В настоящее время мы считаем целесообразной систему трехэтапного лечения тетрады Фалло.

При умеренной тяжести порока, когда содержание гемоглобина в крови не превышает 102 ед. (17 г%), больные сразу подвергаются радикальной операции с искусственным кровообращением.

При пороке средней тяжести и тяжелых формах, когда содержание гемоглобина в крови превышает 102—108 ед. (17 — 18 г%), в порядке предварительного этапа производится наложение межсосудистого анастомоза. Это приводит к уменьшению гипоксии органов и тканей, улучшению функции левого желудочка. Физическое состояние больных улучшается и значительно возрастает переносимость последующей радикальной операции, которая обычно производится через 1—2 года после наложения анастомоза.

У некоторых больных с особенно неблагоприятными анатомическими отношениями, исключающими возможность радикального устранения порока, паллиативная операция межсосудистого анастомоза становится конечным этапом хирургического лечения.

Наконец, при тяжелых и крайне тяжелых формах порока с содержанием гемоглобина в крови выше 120—130 ед. (20— 22 г %) первым этапом мы вводим тальк в плевральную полость.

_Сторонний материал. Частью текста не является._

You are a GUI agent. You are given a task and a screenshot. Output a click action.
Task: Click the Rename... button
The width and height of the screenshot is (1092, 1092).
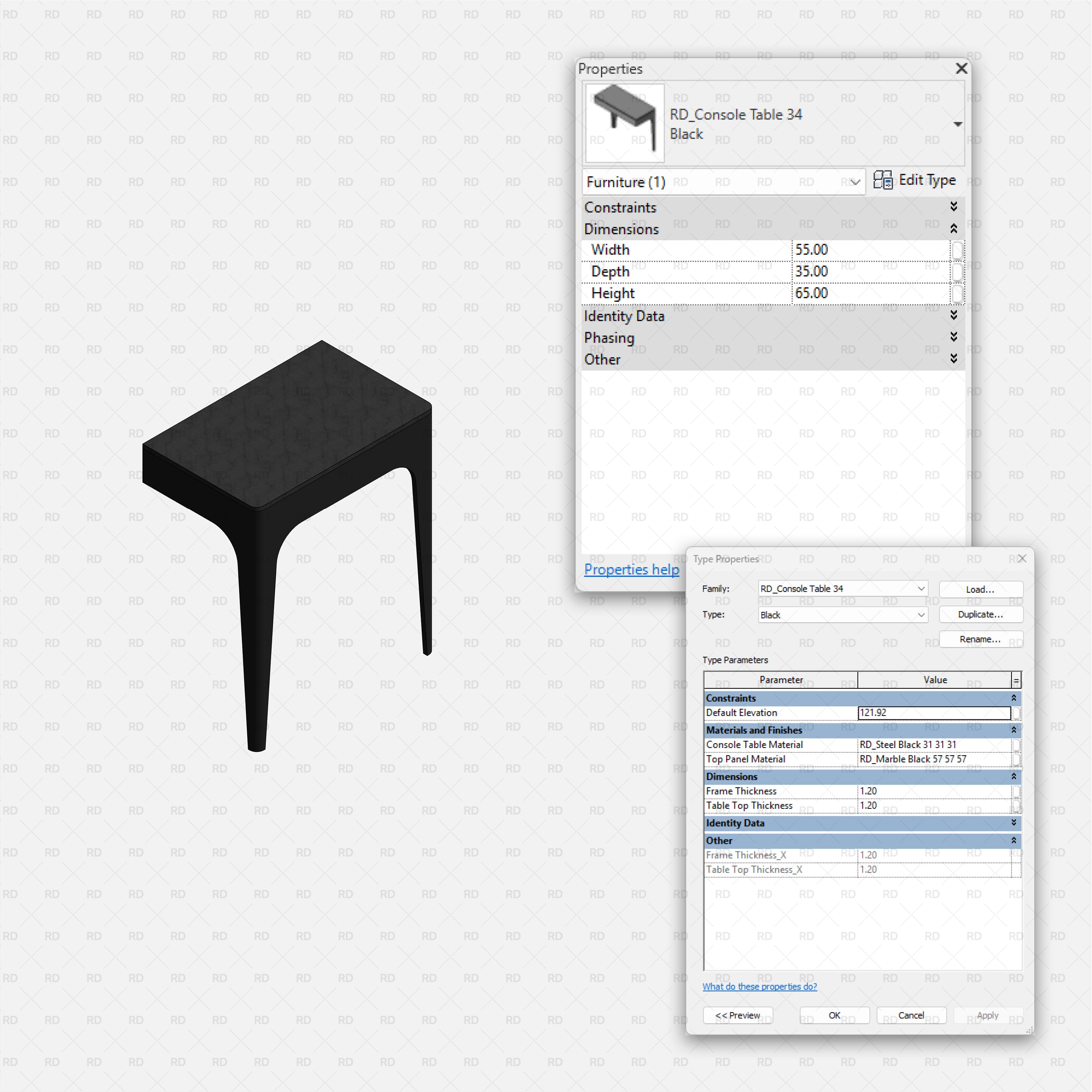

При улучшении состояния через 1—2 года накладываем межсосудистый анастомоз, а затем, если это возможно, производим радикальную операцию.

У части детей после введения талька в плевральную полость состояние настолько улучшается, что становится возможным, минуя промежуточный этап, произвести радикальную коррекцию порока.

Мы считаем оптимальным для радикальной операции возраст 8—10, а для паллиативной — 7—8 лет.

Столь сложная многоэтапная система расширяет возможности хирургического лечения тяжелых «синих» форм тетрады Фалло.

Радикальные операции пока еще сопряжены со значительным риском, и летальность при «белых» формах составляет около 10%, а при «синих» тетрадах — до 25% (Л. Н. Сидаренко, 1965; В. А. Бухарин и В. И. Бураковский, 1967; Kirklin, 1960; Dfhnson, 1962, и др.).

В нашей клинике до 1969 г. произведено 215 радикальных операций с искусственным кровообращением при тетраде Фалло с общей летальностью 25,1%, причем в последние годы летальность снизилась до 14%.

Мы не останавливаемся на пентаде фалло, которая отличается от тетрады только тем, что кроме обычных четырех анатомических компонентов порока имеется еще и дефект меж-предсердной перегородки. Нарушения гемодинамики, клиническая картина и принципы хирургического лечения существенно не отличаются от тетрады. Однако порок протекает тяжелее, и операции сопряжены с еще большим риском.